§ **Exercise**: Convert the listing, starting at its first line and ending at the line that contains "at (107, 236).", into a numbered list with blank lines omitted.

The data: Begin

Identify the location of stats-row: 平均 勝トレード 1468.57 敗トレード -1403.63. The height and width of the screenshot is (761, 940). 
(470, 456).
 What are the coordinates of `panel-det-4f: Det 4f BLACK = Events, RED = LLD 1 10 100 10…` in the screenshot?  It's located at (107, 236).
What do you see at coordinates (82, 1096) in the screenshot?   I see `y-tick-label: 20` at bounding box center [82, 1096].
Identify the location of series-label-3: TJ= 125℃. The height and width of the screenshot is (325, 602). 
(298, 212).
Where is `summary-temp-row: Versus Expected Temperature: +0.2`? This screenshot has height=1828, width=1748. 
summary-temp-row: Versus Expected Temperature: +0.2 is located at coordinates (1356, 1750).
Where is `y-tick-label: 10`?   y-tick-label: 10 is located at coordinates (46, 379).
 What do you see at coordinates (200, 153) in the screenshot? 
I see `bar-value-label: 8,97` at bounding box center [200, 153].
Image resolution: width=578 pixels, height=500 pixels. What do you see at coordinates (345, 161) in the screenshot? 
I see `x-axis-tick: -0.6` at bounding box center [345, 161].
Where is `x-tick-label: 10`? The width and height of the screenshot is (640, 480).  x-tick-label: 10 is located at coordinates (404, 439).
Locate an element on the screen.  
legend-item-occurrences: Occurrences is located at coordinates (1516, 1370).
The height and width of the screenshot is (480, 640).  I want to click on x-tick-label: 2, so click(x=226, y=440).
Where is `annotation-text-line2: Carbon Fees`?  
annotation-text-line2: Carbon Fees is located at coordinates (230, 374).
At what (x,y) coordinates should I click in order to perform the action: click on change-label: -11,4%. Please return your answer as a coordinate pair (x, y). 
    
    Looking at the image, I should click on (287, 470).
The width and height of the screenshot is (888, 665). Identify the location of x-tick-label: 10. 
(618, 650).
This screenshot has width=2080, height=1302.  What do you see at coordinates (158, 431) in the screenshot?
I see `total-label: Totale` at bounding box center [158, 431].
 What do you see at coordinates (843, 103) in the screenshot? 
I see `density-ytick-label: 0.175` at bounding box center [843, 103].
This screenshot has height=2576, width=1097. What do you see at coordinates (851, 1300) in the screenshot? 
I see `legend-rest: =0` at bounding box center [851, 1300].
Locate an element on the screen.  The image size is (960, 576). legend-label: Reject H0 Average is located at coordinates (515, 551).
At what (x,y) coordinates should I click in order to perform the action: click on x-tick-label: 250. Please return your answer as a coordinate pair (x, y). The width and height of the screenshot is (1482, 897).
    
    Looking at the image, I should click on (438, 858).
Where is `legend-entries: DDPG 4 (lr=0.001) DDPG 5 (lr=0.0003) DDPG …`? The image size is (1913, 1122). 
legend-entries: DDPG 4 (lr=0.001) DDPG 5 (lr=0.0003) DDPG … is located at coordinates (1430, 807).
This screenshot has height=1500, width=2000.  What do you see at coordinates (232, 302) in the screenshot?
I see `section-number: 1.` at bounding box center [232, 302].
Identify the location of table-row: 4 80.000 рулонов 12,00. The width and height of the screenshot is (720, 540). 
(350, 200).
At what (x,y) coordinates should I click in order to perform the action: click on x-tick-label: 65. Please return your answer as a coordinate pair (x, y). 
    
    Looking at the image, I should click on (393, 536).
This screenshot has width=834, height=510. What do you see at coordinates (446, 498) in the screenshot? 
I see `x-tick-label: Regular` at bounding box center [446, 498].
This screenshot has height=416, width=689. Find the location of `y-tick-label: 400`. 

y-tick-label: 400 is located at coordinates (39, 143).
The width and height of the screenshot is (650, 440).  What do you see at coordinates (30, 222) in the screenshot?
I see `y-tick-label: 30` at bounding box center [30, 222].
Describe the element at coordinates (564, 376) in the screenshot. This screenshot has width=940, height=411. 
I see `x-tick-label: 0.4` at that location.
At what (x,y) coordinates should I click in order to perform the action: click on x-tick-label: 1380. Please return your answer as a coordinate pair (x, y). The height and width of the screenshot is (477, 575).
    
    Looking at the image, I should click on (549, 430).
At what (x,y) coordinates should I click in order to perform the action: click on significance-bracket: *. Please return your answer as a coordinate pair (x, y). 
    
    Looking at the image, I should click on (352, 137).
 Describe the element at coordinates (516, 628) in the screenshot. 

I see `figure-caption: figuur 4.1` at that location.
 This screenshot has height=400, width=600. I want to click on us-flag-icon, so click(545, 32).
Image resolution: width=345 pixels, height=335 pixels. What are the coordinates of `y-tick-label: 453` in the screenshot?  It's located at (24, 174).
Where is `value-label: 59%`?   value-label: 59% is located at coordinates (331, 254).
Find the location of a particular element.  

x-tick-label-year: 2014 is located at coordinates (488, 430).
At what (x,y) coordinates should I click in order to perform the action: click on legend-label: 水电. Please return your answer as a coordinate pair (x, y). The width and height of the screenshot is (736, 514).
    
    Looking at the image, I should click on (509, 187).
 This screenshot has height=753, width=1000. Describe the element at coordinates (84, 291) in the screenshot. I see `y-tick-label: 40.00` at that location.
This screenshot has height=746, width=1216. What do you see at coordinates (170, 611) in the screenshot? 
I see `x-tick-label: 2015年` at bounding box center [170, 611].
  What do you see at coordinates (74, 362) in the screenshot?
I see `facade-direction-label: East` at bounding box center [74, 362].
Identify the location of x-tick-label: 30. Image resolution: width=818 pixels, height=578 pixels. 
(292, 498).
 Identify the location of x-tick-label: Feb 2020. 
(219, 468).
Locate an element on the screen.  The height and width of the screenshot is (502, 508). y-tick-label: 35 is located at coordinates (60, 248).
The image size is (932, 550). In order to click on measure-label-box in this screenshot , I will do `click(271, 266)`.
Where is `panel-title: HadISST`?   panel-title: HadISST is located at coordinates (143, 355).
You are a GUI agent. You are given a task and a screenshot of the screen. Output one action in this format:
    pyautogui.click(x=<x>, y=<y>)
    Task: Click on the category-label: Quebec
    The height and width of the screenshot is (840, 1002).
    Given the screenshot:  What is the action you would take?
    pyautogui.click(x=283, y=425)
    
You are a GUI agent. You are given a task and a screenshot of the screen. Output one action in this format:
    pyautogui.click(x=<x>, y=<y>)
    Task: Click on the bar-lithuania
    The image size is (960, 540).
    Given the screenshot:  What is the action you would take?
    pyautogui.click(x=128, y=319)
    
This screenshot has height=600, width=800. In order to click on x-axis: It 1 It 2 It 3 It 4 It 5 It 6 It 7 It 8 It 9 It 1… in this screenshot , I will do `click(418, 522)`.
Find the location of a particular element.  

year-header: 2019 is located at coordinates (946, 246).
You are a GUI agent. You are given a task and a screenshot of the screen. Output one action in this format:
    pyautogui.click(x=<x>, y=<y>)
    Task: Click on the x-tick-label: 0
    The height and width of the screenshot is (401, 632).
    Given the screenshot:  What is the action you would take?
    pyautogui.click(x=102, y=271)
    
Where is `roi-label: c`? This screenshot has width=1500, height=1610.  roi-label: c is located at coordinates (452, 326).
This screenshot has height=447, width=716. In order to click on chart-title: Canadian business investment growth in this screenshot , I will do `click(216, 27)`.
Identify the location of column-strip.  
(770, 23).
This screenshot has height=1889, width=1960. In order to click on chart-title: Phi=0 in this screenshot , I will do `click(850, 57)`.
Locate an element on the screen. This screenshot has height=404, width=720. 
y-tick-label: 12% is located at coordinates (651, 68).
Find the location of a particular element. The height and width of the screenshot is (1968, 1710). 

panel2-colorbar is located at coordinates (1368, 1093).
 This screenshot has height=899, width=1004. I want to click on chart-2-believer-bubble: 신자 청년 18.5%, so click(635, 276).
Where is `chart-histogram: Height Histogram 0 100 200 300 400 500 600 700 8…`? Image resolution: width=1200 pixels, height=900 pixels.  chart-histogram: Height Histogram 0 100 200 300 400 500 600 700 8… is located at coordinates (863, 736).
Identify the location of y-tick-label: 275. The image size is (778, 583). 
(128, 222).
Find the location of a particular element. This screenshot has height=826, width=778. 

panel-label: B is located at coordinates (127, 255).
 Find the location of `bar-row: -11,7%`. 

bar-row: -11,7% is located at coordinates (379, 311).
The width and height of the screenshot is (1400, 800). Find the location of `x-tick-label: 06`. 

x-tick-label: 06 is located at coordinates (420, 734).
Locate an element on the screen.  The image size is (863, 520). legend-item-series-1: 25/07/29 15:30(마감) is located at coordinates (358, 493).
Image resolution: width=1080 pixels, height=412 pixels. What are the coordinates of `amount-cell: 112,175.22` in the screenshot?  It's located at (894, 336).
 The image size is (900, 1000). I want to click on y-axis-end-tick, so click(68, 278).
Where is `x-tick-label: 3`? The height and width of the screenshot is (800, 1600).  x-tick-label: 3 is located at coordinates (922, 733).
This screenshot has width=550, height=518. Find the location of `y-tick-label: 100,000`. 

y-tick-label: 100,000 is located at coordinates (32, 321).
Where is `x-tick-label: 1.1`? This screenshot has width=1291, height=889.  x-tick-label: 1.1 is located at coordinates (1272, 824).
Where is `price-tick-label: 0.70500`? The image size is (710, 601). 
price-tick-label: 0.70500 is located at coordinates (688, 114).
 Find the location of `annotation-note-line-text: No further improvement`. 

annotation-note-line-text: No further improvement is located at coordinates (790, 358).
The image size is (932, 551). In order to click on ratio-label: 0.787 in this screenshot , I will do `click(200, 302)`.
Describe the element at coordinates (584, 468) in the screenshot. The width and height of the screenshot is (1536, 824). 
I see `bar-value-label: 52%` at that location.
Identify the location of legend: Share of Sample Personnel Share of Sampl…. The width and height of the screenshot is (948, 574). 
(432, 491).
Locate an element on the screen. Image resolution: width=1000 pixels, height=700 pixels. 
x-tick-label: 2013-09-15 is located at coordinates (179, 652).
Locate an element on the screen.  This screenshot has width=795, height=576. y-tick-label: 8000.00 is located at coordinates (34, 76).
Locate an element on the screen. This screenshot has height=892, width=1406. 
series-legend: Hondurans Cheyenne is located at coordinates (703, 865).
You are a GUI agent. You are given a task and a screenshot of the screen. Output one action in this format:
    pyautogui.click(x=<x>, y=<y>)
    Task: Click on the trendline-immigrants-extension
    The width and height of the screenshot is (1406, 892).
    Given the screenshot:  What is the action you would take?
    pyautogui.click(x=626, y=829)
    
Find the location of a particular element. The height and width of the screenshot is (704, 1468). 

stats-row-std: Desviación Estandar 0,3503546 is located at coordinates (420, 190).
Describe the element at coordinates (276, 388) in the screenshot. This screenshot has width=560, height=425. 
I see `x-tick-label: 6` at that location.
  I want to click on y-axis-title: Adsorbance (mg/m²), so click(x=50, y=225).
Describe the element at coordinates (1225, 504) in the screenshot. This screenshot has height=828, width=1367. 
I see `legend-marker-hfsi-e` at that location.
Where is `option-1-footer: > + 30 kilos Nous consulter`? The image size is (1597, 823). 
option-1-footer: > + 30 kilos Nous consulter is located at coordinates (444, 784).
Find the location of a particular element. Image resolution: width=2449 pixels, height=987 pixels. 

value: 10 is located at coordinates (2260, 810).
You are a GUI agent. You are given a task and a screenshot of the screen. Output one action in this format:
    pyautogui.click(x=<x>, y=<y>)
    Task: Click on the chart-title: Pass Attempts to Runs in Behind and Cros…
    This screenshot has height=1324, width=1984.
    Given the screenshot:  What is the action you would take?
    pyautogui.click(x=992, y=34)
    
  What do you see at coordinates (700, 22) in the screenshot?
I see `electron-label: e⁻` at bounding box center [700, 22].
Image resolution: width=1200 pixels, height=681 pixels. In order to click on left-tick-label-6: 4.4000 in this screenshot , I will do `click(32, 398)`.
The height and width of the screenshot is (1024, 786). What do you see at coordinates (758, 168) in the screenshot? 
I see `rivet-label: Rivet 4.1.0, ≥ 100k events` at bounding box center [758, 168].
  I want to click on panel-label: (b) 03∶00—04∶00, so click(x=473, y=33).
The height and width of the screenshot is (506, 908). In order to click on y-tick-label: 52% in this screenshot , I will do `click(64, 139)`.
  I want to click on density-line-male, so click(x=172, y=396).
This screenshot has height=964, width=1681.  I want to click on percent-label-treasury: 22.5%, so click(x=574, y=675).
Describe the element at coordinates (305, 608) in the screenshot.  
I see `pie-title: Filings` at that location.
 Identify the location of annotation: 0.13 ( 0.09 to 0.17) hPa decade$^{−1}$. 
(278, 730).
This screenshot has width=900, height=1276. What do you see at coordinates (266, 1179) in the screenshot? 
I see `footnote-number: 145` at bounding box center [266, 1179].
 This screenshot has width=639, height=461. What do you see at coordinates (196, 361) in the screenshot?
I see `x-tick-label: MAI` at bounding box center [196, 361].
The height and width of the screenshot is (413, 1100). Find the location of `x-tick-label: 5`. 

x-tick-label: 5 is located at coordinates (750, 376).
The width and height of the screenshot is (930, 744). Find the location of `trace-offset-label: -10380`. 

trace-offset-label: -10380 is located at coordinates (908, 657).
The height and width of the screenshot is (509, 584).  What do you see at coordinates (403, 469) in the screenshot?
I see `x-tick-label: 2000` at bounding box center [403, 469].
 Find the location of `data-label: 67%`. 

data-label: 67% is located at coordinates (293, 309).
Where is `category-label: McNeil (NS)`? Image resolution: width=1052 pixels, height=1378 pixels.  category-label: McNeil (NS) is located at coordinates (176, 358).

The data: End

§ **Solution to this task**:
1. Identify the location of stats-row: 平均 勝トレード 1468.57 敗トレード -1403.63. The height and width of the screenshot is (761, 940). 
2. (470, 456).
3.  What are the coordinates of `panel-det-4f: Det 4f BLACK = Events, RED = LLD 1 10 100 10…` in the screenshot?  It's located at (107, 236).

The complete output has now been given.